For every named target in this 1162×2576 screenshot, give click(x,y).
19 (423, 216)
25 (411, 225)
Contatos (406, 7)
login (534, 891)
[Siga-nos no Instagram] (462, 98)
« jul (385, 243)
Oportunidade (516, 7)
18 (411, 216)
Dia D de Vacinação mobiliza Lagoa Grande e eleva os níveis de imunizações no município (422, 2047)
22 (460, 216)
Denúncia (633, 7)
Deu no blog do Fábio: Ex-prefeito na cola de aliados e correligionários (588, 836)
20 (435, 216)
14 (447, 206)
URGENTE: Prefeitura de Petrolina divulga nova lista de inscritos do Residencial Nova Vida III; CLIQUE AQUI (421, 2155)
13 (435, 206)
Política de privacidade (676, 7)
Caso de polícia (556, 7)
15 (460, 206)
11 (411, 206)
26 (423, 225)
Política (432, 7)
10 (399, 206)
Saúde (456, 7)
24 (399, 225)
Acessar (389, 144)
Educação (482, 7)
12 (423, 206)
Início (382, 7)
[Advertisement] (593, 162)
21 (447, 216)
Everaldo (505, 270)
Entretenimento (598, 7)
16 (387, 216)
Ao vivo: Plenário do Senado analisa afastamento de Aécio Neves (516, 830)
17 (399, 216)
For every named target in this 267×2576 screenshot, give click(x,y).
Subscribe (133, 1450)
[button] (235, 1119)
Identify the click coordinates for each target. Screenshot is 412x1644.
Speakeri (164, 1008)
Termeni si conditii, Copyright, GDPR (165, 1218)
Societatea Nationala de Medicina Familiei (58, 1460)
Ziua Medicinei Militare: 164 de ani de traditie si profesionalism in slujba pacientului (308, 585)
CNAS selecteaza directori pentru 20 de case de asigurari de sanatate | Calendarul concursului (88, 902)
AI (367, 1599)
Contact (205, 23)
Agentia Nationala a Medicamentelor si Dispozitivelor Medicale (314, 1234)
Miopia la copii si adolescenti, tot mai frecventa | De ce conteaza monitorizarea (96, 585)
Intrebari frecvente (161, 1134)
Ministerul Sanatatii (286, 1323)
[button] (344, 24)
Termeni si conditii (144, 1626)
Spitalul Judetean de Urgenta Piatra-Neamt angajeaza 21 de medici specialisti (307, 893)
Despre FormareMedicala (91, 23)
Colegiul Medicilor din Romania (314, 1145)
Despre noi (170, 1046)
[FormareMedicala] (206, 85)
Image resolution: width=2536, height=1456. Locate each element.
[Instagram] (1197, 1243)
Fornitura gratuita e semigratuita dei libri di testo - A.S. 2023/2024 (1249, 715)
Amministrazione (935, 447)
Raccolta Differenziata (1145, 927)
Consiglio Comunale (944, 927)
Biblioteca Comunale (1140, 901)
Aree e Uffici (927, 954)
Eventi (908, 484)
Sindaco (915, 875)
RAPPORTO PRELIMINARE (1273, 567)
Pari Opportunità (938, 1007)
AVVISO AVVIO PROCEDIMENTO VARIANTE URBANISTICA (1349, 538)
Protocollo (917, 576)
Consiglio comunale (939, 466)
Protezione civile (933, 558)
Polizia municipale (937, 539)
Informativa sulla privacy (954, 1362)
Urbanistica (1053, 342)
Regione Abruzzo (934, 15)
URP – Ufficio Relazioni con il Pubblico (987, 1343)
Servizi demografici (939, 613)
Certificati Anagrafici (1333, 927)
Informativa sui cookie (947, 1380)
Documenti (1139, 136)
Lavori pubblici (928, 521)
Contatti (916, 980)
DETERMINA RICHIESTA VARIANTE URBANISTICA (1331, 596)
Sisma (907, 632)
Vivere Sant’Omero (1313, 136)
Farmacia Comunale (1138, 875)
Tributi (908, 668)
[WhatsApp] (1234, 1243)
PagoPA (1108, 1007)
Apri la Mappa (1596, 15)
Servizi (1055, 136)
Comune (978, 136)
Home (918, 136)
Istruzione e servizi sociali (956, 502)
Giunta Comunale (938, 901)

####################

--- TASK DESCRIPTION ---
The answer should consist of the full listing, repeated exactly.

--- SOLUTION FOR THIS TASK ---
For every named target in this 1162×2576 screenshot, give click(x,y).
19 (423, 216)
25 (411, 225)
Contatos (406, 7)
login (534, 891)
[Siga-nos no Instagram] (462, 98)
« jul (385, 243)
Oportunidade (516, 7)
18 (411, 216)
Dia D de Vacinação mobiliza Lagoa Grande e eleva os níveis de imunizações no município (422, 2047)
22 (460, 216)
Denúncia (633, 7)
Deu no blog do Fábio: Ex-prefeito na cola de aliados e correligionários (588, 836)
20 (435, 216)
14 (447, 206)
URGENTE: Prefeitura de Petrolina divulga nova lista de inscritos do Residencial Nova Vida III; CLIQUE AQUI (421, 2155)
13 (435, 206)
Política de privacidade (676, 7)
Caso de polícia (556, 7)
15 (460, 206)
11 (411, 206)
26 (423, 225)
Política (432, 7)
10 (399, 206)
Saúde (456, 7)
24 (399, 225)
Acessar (389, 144)
Educação (482, 7)
12 (423, 206)
Início (382, 7)
[Advertisement] (593, 162)
21 (447, 216)
Everaldo (505, 270)
Entretenimento (598, 7)
16 (387, 216)
Ao vivo: Plenário do Senado analisa afastamento de Aécio Neves (516, 830)
17 (399, 216)
For every named target in this 267×2576 screenshot, give click(x,y).
Subscribe (133, 1450)
[button] (235, 1119)
Identify the click coordinates for each target. Screenshot is 412x1644.
Speakeri (164, 1008)
Termeni si conditii, Copyright, GDPR (165, 1218)
Societatea Nationala de Medicina Familiei (58, 1460)
Ziua Medicinei Militare: 164 de ani de traditie si profesionalism in slujba pacientului (308, 585)
CNAS selecteaza directori pentru 20 de case de asigurari de sanatate | Calendarul concursului (88, 902)
AI (367, 1599)
Contact (205, 23)
Agentia Nationala a Medicamentelor si Dispozitivelor Medicale (314, 1234)
Miopia la copii si adolescenti, tot mai frecventa | De ce conteaza monitorizarea (96, 585)
Intrebari frecvente (161, 1134)
Ministerul Sanatatii (286, 1323)
[button] (344, 24)
Termeni si conditii (144, 1626)
Spitalul Judetean de Urgenta Piatra-Neamt angajeaza 21 de medici specialisti (307, 893)
Despre FormareMedicala (91, 23)
Colegiul Medicilor din Romania (314, 1145)
Despre noi (170, 1046)
[FormareMedicala] (206, 85)
Image resolution: width=2536, height=1456. Locate each element.
[Instagram] (1197, 1243)
Fornitura gratuita e semigratuita dei libri di testo - A.S. 2023/2024 (1249, 715)
Amministrazione (935, 447)
Raccolta Differenziata (1145, 927)
Consiglio Comunale (944, 927)
Biblioteca Comunale (1140, 901)
Aree e Uffici (927, 954)
Eventi (908, 484)
Sindaco (915, 875)
RAPPORTO PRELIMINARE (1273, 567)
Pari Opportunità (938, 1007)
AVVISO AVVIO PROCEDIMENTO VARIANTE URBANISTICA (1349, 538)
Protocollo (917, 576)
Consiglio comunale (939, 466)
Protezione civile (933, 558)
Polizia municipale (937, 539)
Informativa sulla privacy (954, 1362)
Urbanistica (1053, 342)
Regione Abruzzo (934, 15)
URP – Ufficio Relazioni con il Pubblico (987, 1343)
Servizi demografici (939, 613)
Certificati Anagrafici (1333, 927)
Informativa sui cookie (947, 1380)
Documenti (1139, 136)
Lavori pubblici (928, 521)
Contatti (916, 980)
DETERMINA RICHIESTA VARIANTE URBANISTICA (1331, 596)
Sisma (907, 632)
Vivere Sant’Omero (1313, 136)
Farmacia Comunale (1138, 875)
Tributi (908, 668)
[WhatsApp] (1234, 1243)
PagoPA (1108, 1007)
Apri la Mappa (1596, 15)
Servizi (1055, 136)
Comune (978, 136)
Home (918, 136)
Istruzione e servizi sociali (956, 502)
Giunta Comunale (938, 901)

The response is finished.